On 23.01.2018 23:33, Collin L. Walling wrote:
> On 01/23/2018 02:23 PM, Eric Blake wrote:
>> On 01/23/2018 12:26 PM, Collin L. Walling wrote:
>>> [...]
>>> +/**
>>> + * atoi:
>>> + * @str: the string to be converted.
>>> + *
>>> + * Given a string @str, convert it to an integer. Leading whitespace is
>>> + * ignored. The first character (after any whitespace) is checked
>>> for the
>>> + * negative sign. Any other non-numerical value will terminate the
>>> + * conversion.
>>> + *
>>> + * Returns: an integer converted from the string @str.
>>> + */
>>> +int atoi(const char *str)
>>> +{
>>> +    int val = 0;
>>> +    int sign = 1;
>>> +
>>> +    if (!str || !str[0]) {
>>> +        return 0;
>>> +    }
>>> +
>>> +    while (*str == ' ') {
>>> +        str++;
>>> +    }
>> That's not "any whitespace", but only spaces.  A fully compliant
>> implementation would be checking isspace(), but I don't expect you to
>> implement that; at a minimum, also checking '\t' would get you closer
>> (but not all the way to) compliance.
> 
> 
> I'll fix the comment to be more clear.
> 
> I think it's okay to just have the menu code treat any other kind
> of whitespace as an error (it will check before calling atoi). I
> added support for negatives in bothfunctions because it was easy
> enough to do so and for the sakeof completeness.
> 
> However, I worry trying to be 100% compliant will just bloat the
> code when we only need it for very specific use cases.
> 
> Would you say what we have (along with the fix to itostr below) is
> sufficient enough?

IMHO the current way is good enough for a BIOS implementation. We're not
doing a full replacement of glibc here ;-)

> 
>>
>>
>>> +static char *_itostr(int num, char *str, size_t len)
>>> +{
>>> +    int num_idx = 0;
>>> +    int tmp = num;
>>> +    char sign = 0;
>>> +
>>> +    if (!str) {
>>> +        return NULL;
>>> +    }
>>> +
>>> +    /* Get index to ones place */
>>> +    while ((tmp /= 10) != 0) {
>>> +        num_idx++;
>>> +    }
>>> +
>>> +    if (num < 0) {
>>> +        num *= -1;
>>> +        sign = 1;
>>> +    }
>> If num == INT_MIN, then num is still negative at this point...
>>
>>> +
>>> +    /* Check if we have enough space for num, sign, and null */
>>> +    if (len <= num_idx + sign + 1) {
>>> +        return NULL;
>>> +    }
>>> +
>>> +    str[num_idx + sign + 1] = '\0';
>>> +
>>> +    /* Convert int to string */
>>> +    while (num_idx >= 0) {
>>> +        str[num_idx + sign] = num % 10 + '0';
>> ...which breaks this.

### Data segment
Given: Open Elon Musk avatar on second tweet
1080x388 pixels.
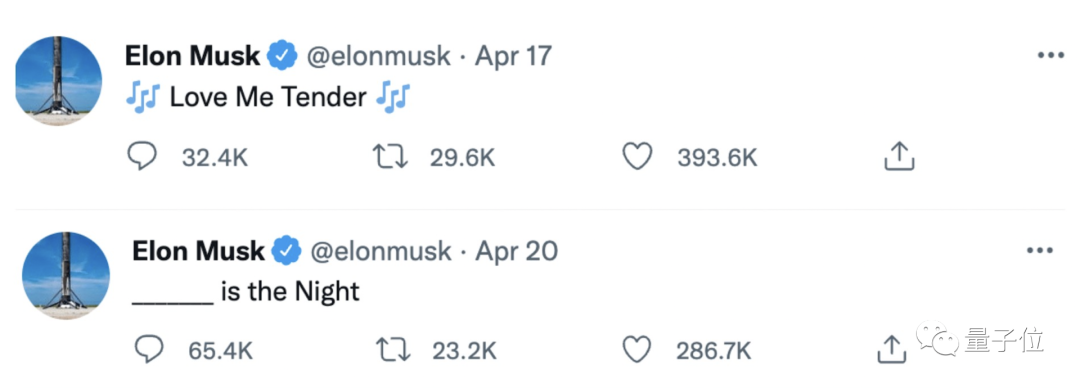Looking at the screenshot, I should (x=66, y=275).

### Given request 1
From the code review thread, list each local variable declared inside atoi and inside _itostr, grouped by function.
### Given request 2
In the code review thread, which value of num does Eric Blake say will still be negative after the sign flip in _itostr?

### Written response 1
atoi: val, sign
_itostr: num_idx, tmp, sign

### Written response 2
INT_MIN